Saint-Jean-de-Luz au temps d'un nouveau souffle venu de l'Océan

Il est au fond du golfe de Gascogne une rivière alanguie dans son vaste lit débordant de vie, s'évanouissant à l'orée d'une vaste baie. Deux géants en gardent l'entrée : les pointes de Sainte-Barbe et Socoa, entourant le fond rocheux de l'Artha. Au loin se dessine l'arabesque des montagnes qui dansent sur cette terre du Labourd, réfrénant le souffle aride de l'Espagne toute proche ; au coeur de ce paysage, deux soeurs se blottissent l'une contre l'autre, allaitées par leur mère océane : Saint-Jean-de-Luz et Ciboure.

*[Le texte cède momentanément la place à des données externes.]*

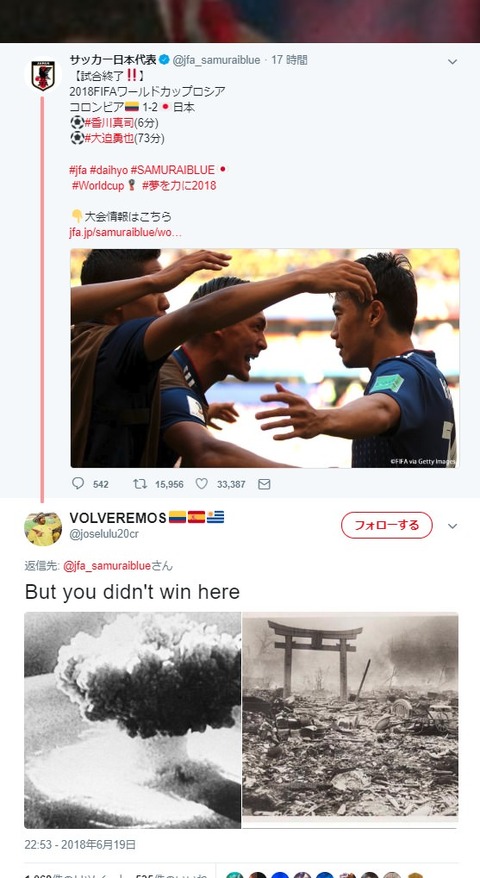Open the players celebrating photo
Screen dimensions: 480x878
[x=265, y=358]
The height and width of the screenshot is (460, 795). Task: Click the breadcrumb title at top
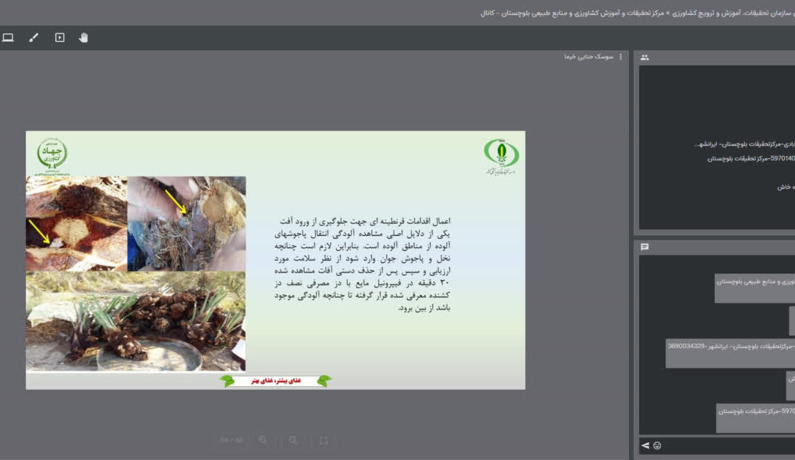pyautogui.click(x=637, y=13)

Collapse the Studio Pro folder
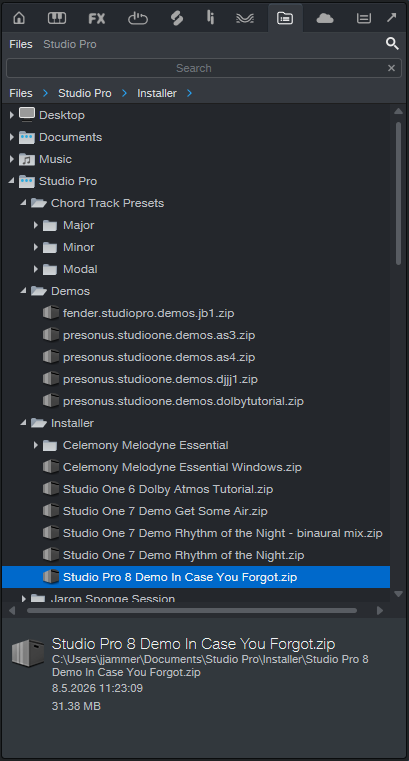(12, 181)
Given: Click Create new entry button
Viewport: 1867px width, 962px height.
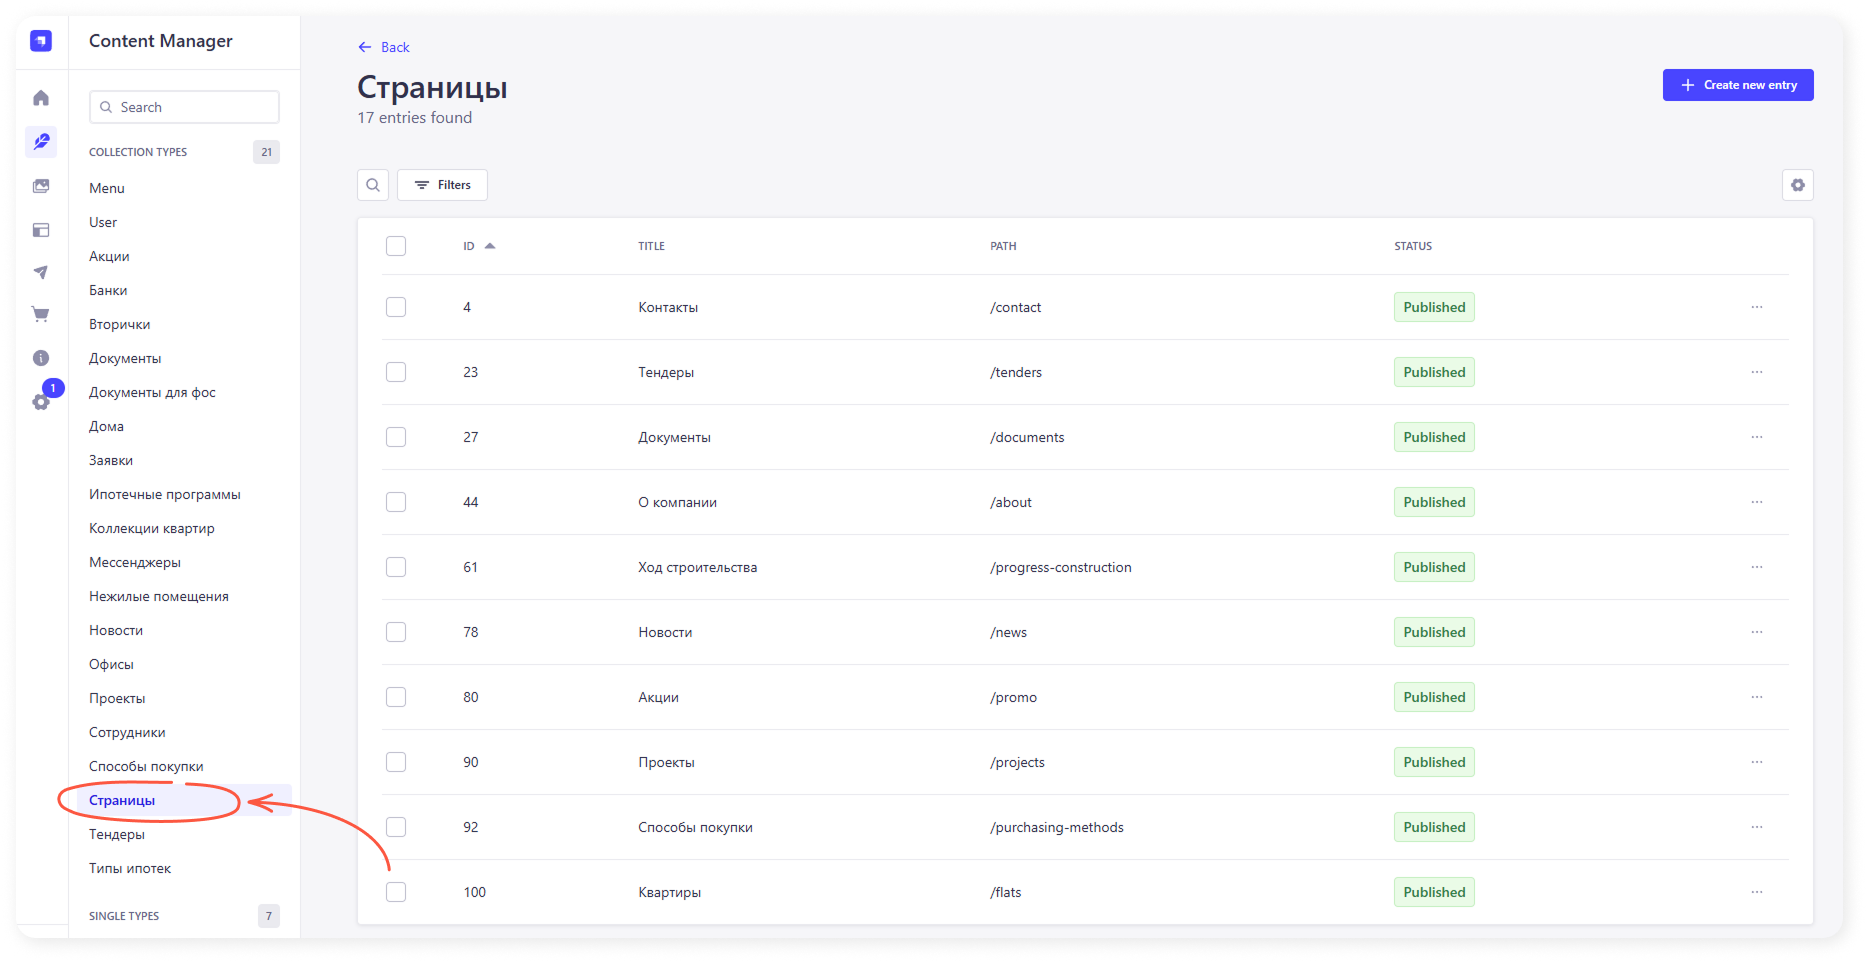Looking at the screenshot, I should (1737, 85).
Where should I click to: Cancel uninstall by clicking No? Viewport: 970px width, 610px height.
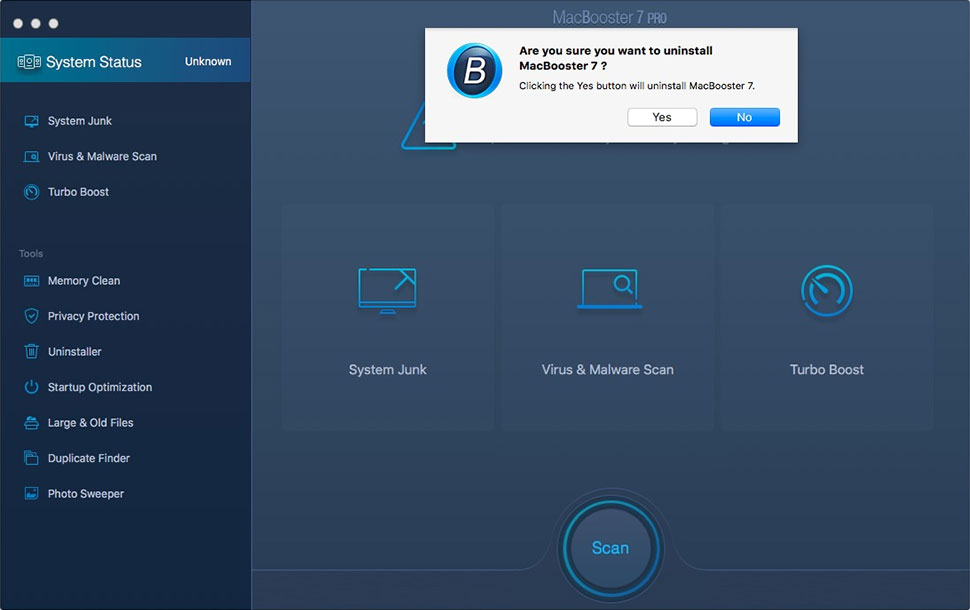point(744,117)
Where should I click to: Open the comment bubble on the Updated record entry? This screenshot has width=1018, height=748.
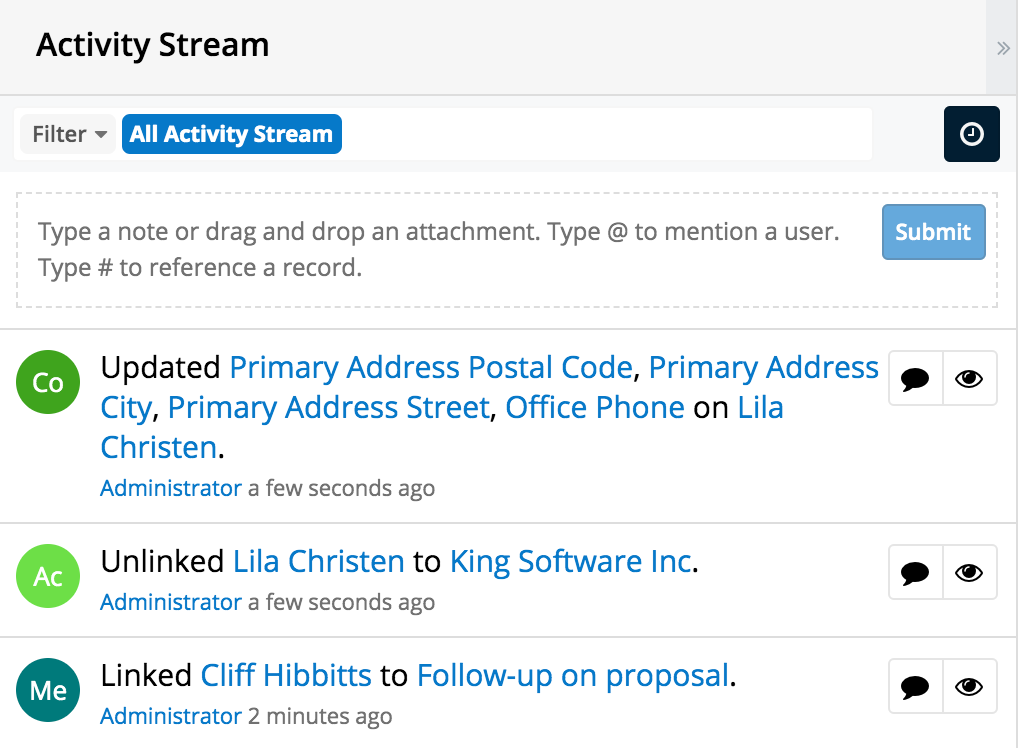pyautogui.click(x=915, y=378)
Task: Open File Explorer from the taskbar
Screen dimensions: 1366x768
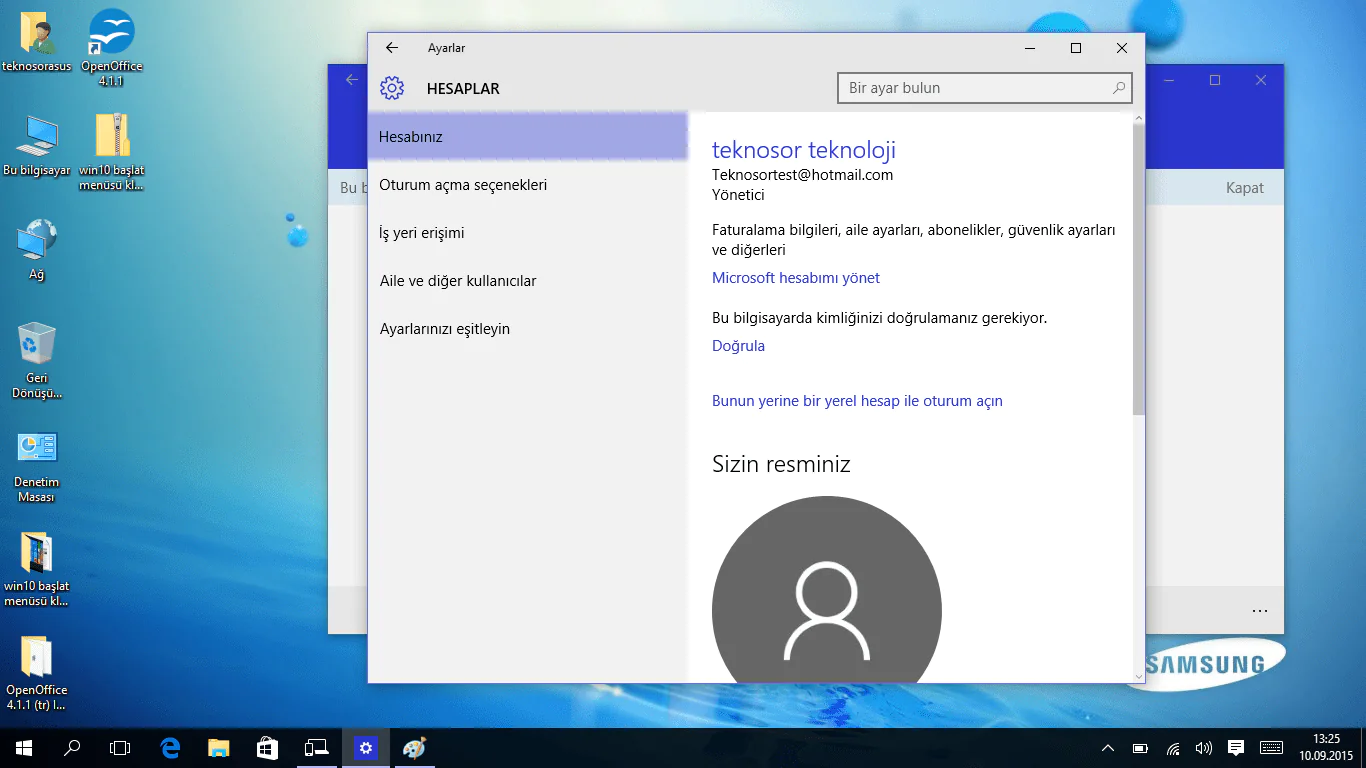Action: (x=217, y=747)
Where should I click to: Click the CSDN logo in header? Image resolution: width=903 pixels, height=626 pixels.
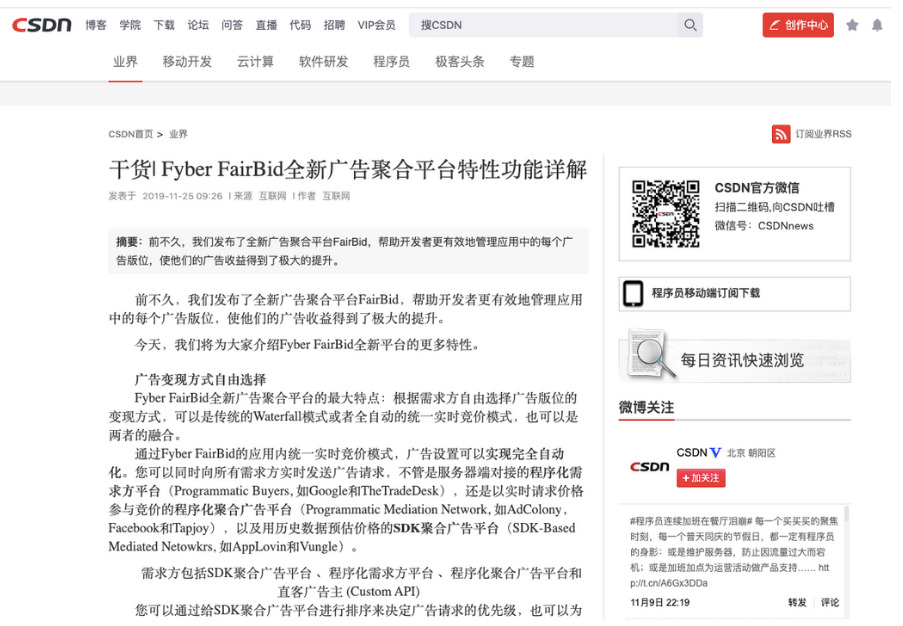click(41, 25)
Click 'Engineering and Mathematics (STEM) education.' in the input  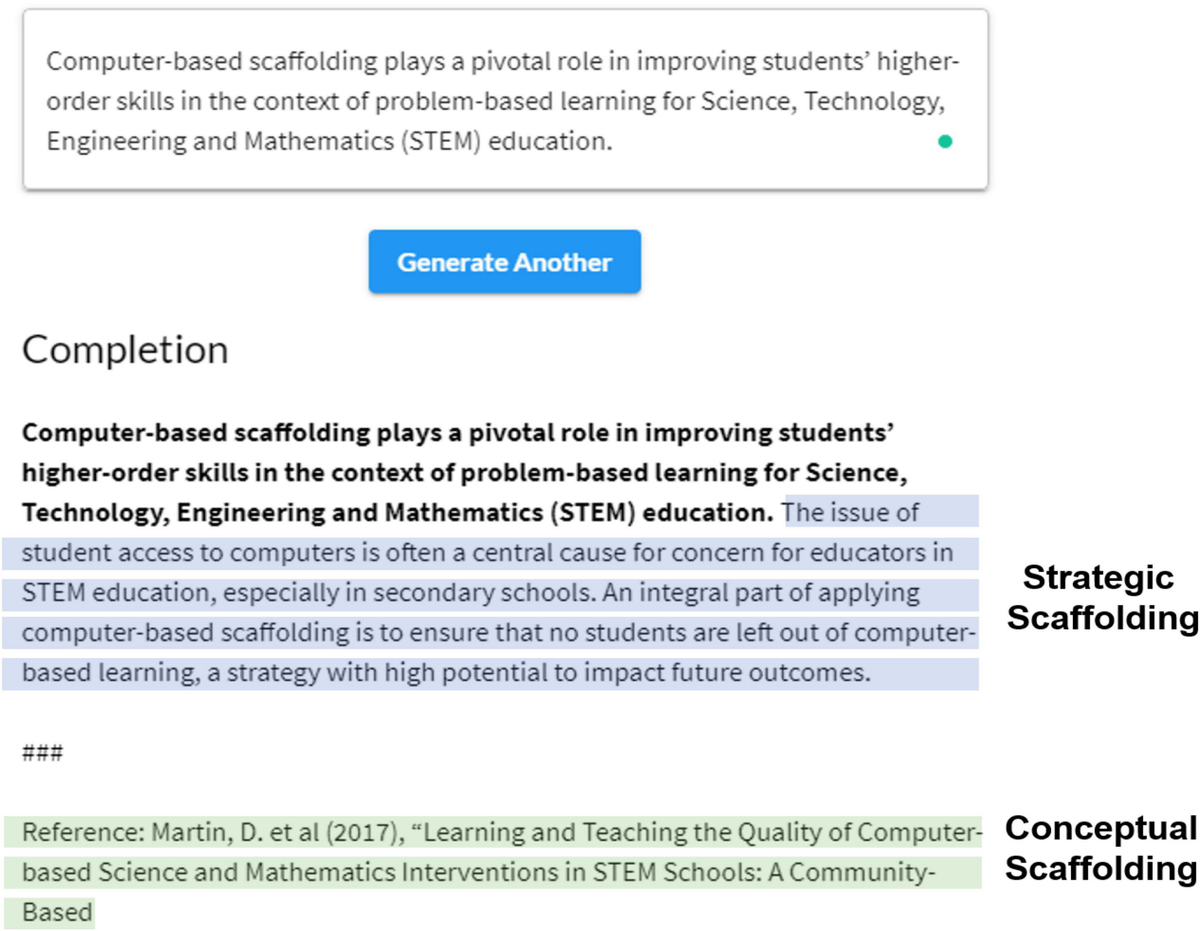point(328,141)
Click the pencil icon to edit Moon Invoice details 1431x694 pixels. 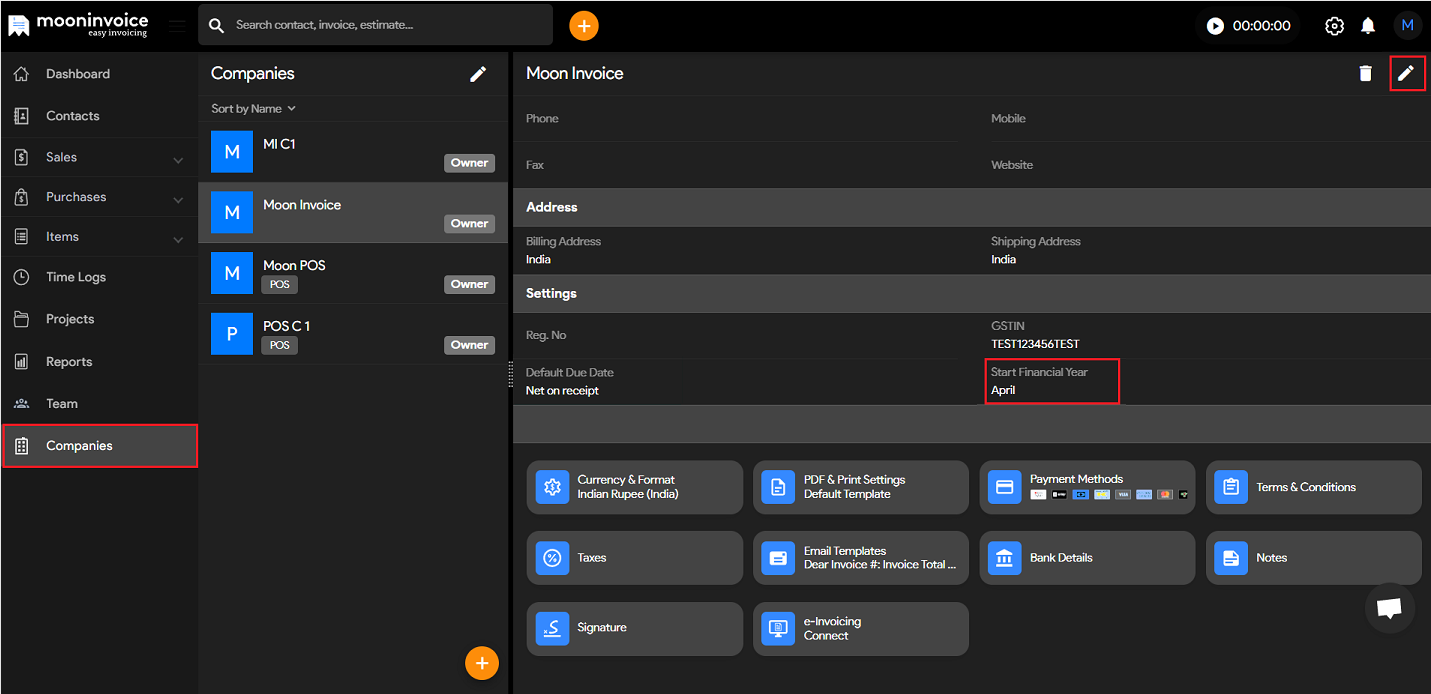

Si c'est l'Océan qui fera leur gloire au XVIIe siècle, ce même Océan la leur retirera au XVIIIe siècle : la côte est ravagée par une succession d'effroyables tempêtes balayant toute résistance sur son passage. Au XIXe siècle, ruinée, abandonnée, la cité est d'un côté rognée par la mer, de l'autre embourbée dans les marécages : encerclée par les flots, elle sombre lentement en dehors du temps.

Toutefois, un espoir se profile avec le nouveau regard romantique qui se pose sur la petite ville basque nichée au creux de l'Atlantique, dont seul émerge un clocher au milieu des collines verdoyantes. Le pittoresque de Saint-Jean-de-Luz séduit les autorités qui parviennent enfin dans les années 1870-1880 à endiguer les flots. La baie se transforme alors en havre de paix, offrant une longue bande sablonneuse aux baigneurs venus de toute l'Europe. En effet, en 1864, le train arrive à toute vitesse et précipite le renouveau de la cité, désormais alimentée par les idées et les styles qui caractériseront l'esthétique de la Belle Époque. Pour la première fois, la ville gagne des terrains sur les marais, où germe un noyau d'infrastructures. Le nom des rues s'aligne sur ceux des héros de la République tandis que les boulevards ceinturent la ville ancienne de boutiques flambant neuves. Promoteurs, investisseurs et architectes affluent et s'activent en périphérie de la ville, où les collines désertiques deviennent des parcelles d'or. Villas, cottages et chalets polychromes s'élèvent, cherchant la moindre vue sur la mer et les rayons du soleil.

La vocation de la ville est désormais toute trouvée : son règne sera balnéaire. Les bains de mer hérissent la plage de tentes entre lesquelles déambulent les baigneurs dans des costumes extravagants. Une foule cosmopolite flâne sur la promenade où fleurissent hôtels et casinos qui divertissent le public au rythme des saisons. Ah, la Belle Époque ! En 1885, le docteur Louis de Joantho note : "À Saint-Jean-de-Luz, c'est l'existence paisible, la vie de famille en dehors de toute agitation ; une colonie de gens aimables et vertueux, épris d'une philosophie calme et douce, haïssant l'imprévu et gagnant le ciel au petit train de leur vertu !" C'est le visage idyllique de la nouvelle cité, un visage qu'on lui connaît, qu'elle a su conserver et dont le temps caresse les rides et ranime le souvenir.